El señuelo era la celebración del cincuenta aniversario de la creación de esta sede principal de la Iglesia católica en España, donde se reúnen los obispos y que es la delegación directa del Vaticano en nuestro país, ahí es nada. El rey, en su discurso en el acto mencionado, ante un centenar de obispos y arzobispos, como muestra de la adhesión de la monarquía a la Iglesia, afirmó que “los españoles debemos reconocer y agradecer a la Iglesia la intensa labor asistencial que desarrolla”. Ahí queda eso! Como en la Edad Media, repito.
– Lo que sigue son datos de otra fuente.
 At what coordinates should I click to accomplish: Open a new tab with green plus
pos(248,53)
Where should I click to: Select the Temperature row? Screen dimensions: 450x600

Y es que quizás a su majestad le convenga acercarse a otras fuentes de información distintas a las “tradicionales”, para constatar que esa manifestación quizás no tenga un correlato muy exacto con la realidad objetiva. Al menos, convendría ponerla en duda. Porque ya pasaron los tiempos en que el librepensamiento, la búsqueda de la verdad y el conocimiento eran pecado. Porque quizás convendría, antes de aventurarse a pronunciar esa afirmación, hacer un cálculo comparativo estimado de cuánto dinero recibe la Iglesia católica en España en concepto de ayuda a obra social y cuánto se gasta la Iglesia católica, real y objetivamente, en ese concepto. Quizás la cifra resultante le dejara sorprendido a su majestad. O quizás no.
Sea como sea, la simple asistencia de los reyes a un acto confesional de ese tipo no nos deja indiferentes a muchos españoles, y no es una arbitrariedad carente de significado. Muy al contrario, percibimos que la aconfesionalidad que nos debería amparar no es tal, que la separación Iglesias y Estado sigue siendo una utopía en este país, que urge un firme compromiso de los españoles por exigir la asepsia confesional en las instituciones públicas, que, aunque hayan cambiado las formas, los viejos esquemas de uso y abuso del poder siguen vigentes, y que la laicidad se nos hace cada día más necesaria. Porque sin laicidad, como dice Sebastián Jans, no existe democracia.